# 3x2x3 WYE on 45 degree angle with toilet on top and shower to the side



## kurt2 (Jan 31, 2011)

*Will This Drain Configuration Pass Code? Can the Toilet drain be below the shower?*

Hello,

I am stumped and need help finding out if the configuration I have in mind is legal and will pass code in The united states or Canada.


Thanks guys,
Kurt


----------



## plumberinlaw (Feb 22, 2010)

If that setup is exposed all the time, like in a basement, I would use a sanitary t and slope the line from the toilet at 1/4" per foot. Any obstruction downstream of the shower would caust the shower to back up since the shower drain is the lowest opening in the bathroom group


----------



## kurt2 (Jan 31, 2011)

ok so how about this picture then?

this would have a 1/4" per foot slope on the horizontal line, and it would be a 2" shower drain connecting to the 3" toilet Tee... is it legit to even have a 3" Toilet Tee on its back like that... I thought you had to have all changes in direction use 45 degree angles except for when you hit a vertical stack.


----------



## plumberinlaw (Feb 22, 2010)

You want to tie the shower in between the 4"x3" closet bend and the 3x3x3 sanitary t with a 3x3x2 wye
you will be fine to finish your basement around this drain. if you have to break your floor you can't burry san T's


----------



## kurt2 (Jan 31, 2011)

OK so I my original drawings were simplified, I have now executed my plan... haven't glued everything together yet, but these are the pictures, and I want to know if it would pass code in your districts, I'm currently in Winnipeg Manitoba Canada, but the Canadian code is very similar to the USA National Code from what I gather.


----------



## the_man (Aug 14, 2010)

where's the vent on the 2" (shower) drain? needs to be independently vented within 5 feet of the trap


----------



## kurt2 (Jan 31, 2011)

I will have to take exact measurments when I get home and insert them into the pictures.... but I do believe the 2" Shower Drain is within 5 feet of the Main 3" Stack/Vent/Drain.

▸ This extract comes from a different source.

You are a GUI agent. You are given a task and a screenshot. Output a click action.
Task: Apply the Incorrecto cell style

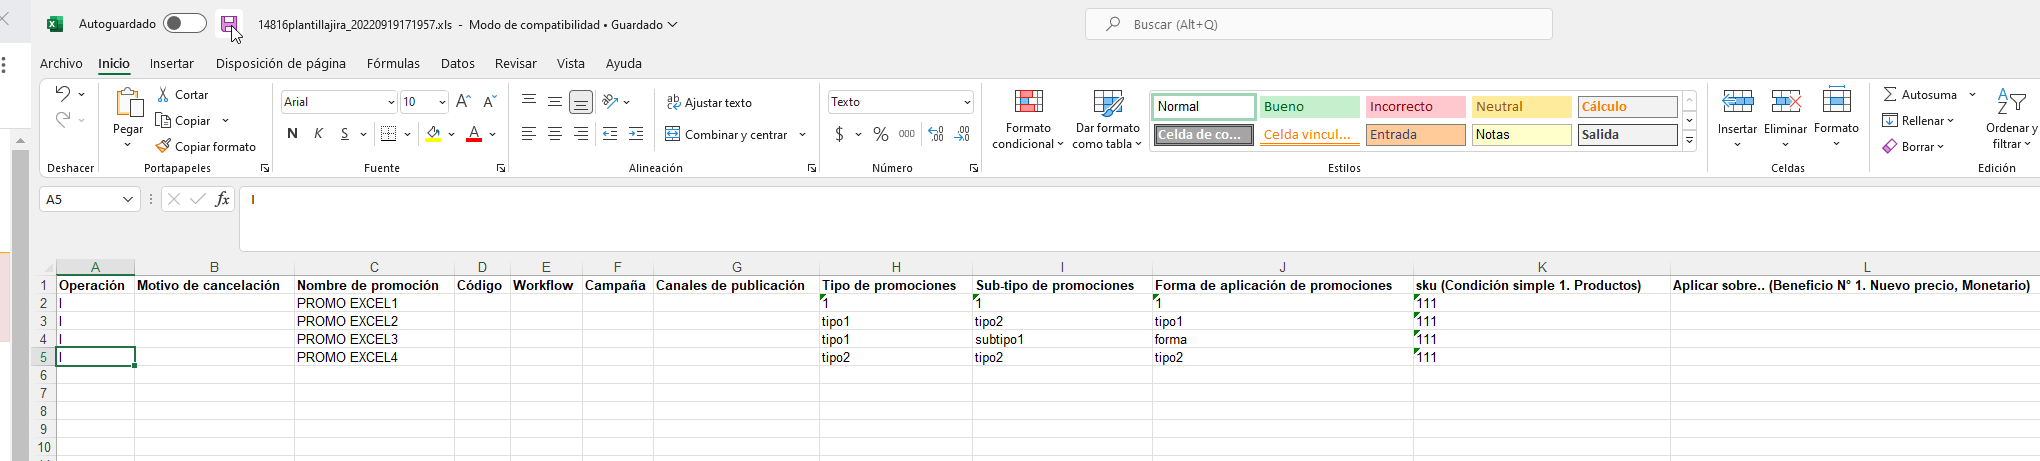click(1415, 107)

just for the record, the positioning of the fixtures from left to right is this:

bathtub -> Double Vanity -> Shower -> Toilet -> 3" Vent/drain

the bathtub is vented by the Double Vanity's Drain and Vent.... all 2" and 1.5" pipes are connected using 45 Degree elbows.

on a side note, there is that one pipe that goes up and across; that is for the washing machine and laundry sink in the basement and it isn't directly connected to the bathroom's drains. I haven't touched that at all.... but I am thinking maybe i could use it to vent my shower if needs be.


----------



## kurt2 (Jan 31, 2011)

ok this is the picture with measurements and comments (Hopefully you guys can read that) pictures get horribly resized when uploaded to the web 

Another thing probably worth mentioning is the bathtub drain is 1-1/2" up to that coupler before the vanity and then everything else is 2" including the shower... the only 3" pipe is the toilet and main drain/vent.


----------



## kurt2 (Jan 31, 2011)

oh man sweet deal as it turns out by code in winnipeg manitoba canada the max distance between a Trap and a Vent on a 2" pipe is 8 feet!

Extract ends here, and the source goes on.